Will I Lose My Home?
Many people who apply for Medicaid benefits to pay for nursing home costs ask this question. For many, the home constitutes much or most of their life savings. Often it is all the couple has to pass on to their children.
Under the Medicaid regulations, the home is an exempt asset (so long as the equity value is less than $500,000). This means its value is not taken into account when calculating eligibility for Medicaid benefits. But in 1993, Congress passed a little-debated law that affects hundreds of thousands of families with a spouse or elderly parent in a nursing home. That law requires states to try to recover the value of Medicaid payments made to nursing home residents. Estate Recovery does not take place until the recipient of the benefits dies (or until both spouses are deceased if it is a married couple). Then, federal law requires that states attempt to recover benefits paid from the recipient’s probate and in some cases non-probate estate. Generally, the probate estate consists of assets that the deceased owned in his or her name alone without beneficiary designation. The non-probate assets include assets owned jointly or payable to a beneficiary.
About two-thirds of the nation’s nursing home residents have their costs paid in part by Medicaid.

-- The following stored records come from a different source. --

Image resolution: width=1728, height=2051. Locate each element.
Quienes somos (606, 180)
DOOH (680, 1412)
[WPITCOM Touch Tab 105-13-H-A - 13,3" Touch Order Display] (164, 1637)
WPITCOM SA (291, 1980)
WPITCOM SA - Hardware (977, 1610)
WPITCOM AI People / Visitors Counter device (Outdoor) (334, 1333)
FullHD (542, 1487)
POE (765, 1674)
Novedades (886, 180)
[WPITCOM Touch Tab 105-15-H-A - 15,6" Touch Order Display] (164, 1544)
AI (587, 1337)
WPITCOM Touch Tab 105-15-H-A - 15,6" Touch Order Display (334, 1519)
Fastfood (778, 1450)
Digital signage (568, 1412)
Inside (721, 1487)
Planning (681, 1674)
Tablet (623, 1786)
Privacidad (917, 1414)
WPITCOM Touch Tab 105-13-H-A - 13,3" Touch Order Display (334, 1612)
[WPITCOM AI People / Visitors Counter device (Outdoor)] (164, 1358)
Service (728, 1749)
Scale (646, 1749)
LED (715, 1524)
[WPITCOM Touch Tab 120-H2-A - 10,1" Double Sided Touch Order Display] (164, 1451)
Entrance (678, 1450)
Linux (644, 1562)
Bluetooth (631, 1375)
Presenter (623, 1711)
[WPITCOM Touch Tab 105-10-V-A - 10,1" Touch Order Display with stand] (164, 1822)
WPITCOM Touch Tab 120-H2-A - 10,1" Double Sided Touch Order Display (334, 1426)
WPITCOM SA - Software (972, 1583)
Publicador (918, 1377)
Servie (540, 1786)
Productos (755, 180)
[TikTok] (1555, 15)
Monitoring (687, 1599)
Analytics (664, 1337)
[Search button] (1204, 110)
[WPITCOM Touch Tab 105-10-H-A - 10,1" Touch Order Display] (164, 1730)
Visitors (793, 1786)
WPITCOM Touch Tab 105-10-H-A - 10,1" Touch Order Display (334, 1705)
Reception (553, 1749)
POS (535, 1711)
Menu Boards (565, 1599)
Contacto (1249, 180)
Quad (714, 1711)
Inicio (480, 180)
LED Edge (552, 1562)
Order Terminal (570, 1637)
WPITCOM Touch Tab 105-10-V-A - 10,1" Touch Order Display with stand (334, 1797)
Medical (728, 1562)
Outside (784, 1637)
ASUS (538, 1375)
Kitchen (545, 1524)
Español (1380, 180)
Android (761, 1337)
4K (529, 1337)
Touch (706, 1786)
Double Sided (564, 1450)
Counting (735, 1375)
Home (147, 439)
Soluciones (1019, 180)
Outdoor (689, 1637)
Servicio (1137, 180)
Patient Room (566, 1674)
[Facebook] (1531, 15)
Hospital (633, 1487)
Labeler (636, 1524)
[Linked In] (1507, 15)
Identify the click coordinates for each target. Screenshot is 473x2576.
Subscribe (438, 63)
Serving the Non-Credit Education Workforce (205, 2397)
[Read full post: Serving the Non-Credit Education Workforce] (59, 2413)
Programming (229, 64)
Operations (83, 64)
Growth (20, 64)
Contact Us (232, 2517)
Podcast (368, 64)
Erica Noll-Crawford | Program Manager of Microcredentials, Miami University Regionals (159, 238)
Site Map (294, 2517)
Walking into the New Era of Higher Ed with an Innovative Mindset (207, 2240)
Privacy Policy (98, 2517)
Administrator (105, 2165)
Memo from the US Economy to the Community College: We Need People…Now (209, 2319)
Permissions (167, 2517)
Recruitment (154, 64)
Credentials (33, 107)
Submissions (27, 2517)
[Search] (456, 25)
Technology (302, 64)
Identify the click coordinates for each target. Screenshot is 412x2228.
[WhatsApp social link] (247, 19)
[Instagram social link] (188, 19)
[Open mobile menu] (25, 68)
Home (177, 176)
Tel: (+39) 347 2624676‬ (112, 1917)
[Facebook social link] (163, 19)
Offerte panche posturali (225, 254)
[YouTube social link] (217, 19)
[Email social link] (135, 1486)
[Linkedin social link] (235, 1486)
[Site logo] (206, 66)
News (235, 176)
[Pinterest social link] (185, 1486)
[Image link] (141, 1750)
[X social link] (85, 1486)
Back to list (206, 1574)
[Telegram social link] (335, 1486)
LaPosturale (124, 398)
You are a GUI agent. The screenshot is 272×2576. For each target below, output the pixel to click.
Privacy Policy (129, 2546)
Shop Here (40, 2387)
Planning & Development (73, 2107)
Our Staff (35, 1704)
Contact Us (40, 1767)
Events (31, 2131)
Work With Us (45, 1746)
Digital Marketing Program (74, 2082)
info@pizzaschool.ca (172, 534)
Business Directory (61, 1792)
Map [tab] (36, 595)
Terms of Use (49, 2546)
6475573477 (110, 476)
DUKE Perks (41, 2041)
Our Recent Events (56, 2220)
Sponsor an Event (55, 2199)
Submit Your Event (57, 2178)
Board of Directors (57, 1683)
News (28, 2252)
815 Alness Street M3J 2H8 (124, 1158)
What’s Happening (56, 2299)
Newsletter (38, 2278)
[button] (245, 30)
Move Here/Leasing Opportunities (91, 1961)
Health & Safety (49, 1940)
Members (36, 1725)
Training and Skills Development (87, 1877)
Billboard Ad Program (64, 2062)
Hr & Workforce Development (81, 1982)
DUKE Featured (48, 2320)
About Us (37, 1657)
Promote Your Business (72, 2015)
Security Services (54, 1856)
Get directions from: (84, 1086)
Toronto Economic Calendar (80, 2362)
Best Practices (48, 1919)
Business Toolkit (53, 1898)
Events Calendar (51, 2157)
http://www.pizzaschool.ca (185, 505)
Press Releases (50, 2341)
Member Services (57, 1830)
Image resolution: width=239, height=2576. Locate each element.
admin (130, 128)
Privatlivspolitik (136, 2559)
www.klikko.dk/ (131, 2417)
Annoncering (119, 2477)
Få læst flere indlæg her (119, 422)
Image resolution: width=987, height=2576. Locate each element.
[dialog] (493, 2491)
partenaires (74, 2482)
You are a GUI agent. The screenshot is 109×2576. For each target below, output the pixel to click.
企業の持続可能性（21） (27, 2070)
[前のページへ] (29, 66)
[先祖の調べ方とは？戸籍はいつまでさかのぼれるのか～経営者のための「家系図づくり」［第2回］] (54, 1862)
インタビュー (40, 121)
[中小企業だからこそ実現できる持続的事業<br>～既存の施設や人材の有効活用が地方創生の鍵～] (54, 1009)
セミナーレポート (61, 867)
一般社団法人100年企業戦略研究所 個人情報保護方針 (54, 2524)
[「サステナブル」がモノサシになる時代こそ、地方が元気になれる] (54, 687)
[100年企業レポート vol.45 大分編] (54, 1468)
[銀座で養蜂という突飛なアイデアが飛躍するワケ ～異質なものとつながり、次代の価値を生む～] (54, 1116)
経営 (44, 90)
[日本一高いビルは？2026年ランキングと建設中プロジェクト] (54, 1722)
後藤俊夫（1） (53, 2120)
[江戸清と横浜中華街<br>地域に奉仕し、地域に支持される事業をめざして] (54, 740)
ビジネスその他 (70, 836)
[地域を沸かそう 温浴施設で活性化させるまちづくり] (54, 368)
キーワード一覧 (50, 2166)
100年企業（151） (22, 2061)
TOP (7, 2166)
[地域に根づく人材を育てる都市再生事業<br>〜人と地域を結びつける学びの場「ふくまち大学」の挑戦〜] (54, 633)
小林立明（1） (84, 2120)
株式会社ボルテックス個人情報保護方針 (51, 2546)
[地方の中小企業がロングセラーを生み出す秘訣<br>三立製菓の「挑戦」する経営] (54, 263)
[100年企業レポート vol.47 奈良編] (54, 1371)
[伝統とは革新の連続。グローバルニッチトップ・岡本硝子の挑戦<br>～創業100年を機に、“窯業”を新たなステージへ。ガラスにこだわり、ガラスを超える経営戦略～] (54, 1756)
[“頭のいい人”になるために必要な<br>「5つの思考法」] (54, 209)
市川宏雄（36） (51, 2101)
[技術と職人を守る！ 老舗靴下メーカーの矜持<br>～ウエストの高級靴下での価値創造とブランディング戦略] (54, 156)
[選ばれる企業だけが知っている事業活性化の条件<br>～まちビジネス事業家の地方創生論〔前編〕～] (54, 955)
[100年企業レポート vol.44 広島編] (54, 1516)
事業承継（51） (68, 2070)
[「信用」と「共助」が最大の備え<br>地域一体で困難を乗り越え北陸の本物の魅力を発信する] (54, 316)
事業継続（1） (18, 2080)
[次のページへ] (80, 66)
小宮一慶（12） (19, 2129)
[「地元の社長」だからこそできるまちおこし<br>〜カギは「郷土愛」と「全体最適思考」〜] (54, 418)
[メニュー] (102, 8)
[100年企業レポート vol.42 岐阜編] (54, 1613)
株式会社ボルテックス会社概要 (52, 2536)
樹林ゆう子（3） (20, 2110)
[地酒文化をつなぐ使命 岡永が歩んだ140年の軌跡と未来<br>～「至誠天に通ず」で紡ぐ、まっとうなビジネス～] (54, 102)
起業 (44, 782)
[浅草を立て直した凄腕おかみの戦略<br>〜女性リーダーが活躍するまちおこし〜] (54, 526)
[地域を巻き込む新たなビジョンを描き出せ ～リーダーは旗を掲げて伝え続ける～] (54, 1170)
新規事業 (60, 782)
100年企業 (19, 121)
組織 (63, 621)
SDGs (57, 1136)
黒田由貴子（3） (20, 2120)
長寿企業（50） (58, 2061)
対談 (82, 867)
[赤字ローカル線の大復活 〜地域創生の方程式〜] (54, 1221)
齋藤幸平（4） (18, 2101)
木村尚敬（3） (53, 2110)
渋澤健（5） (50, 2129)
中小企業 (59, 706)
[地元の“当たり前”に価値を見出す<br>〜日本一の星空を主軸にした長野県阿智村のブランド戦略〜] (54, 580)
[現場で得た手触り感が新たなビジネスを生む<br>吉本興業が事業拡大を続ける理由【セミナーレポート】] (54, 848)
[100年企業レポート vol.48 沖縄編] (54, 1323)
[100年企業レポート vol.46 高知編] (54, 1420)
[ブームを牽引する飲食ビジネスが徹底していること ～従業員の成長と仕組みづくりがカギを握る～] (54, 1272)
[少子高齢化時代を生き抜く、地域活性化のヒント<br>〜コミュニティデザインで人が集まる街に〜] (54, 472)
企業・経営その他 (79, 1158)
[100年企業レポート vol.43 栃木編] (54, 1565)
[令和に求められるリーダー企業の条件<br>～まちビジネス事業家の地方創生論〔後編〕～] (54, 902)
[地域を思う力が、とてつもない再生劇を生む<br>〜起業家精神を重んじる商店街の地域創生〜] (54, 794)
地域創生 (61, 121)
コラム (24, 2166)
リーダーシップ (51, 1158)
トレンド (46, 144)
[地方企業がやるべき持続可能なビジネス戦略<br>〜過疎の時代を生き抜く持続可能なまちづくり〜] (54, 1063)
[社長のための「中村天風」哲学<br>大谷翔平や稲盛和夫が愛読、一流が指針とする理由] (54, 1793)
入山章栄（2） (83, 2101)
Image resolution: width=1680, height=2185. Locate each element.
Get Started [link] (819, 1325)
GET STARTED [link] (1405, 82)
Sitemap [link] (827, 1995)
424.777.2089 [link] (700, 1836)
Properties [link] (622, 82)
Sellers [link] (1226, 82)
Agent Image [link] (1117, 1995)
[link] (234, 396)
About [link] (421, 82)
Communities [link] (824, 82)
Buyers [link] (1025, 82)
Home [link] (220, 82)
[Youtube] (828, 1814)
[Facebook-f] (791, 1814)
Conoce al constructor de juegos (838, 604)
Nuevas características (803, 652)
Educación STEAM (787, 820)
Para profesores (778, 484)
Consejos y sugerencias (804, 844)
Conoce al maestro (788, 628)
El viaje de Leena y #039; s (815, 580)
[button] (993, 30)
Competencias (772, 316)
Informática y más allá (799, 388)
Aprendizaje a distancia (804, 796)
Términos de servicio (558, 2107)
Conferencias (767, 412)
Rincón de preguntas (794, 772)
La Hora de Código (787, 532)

Obviously, the Estate Recovery law affects many families. The asset most frequently caught in the Estate Recovery web is the home of the Medicaid recipient. A nursing home resident can often own a home and receive Medicaid benefits without having to sell the home. But upon death, if the home is part of the probate or non-probate estate, the state may put a lien on the property in the amount necessary to reimburse the state for the Medicaid payments that were made.
The state of Georgia recently began a Medicaid Estate Recovery Program. Fortunately, there are ways to protect your property in Georgia or to at least minimize your exposure to Estate Recovery. Since Medicaid rules are constantly changing, you will need assistance from someone knowledgeable about these rules.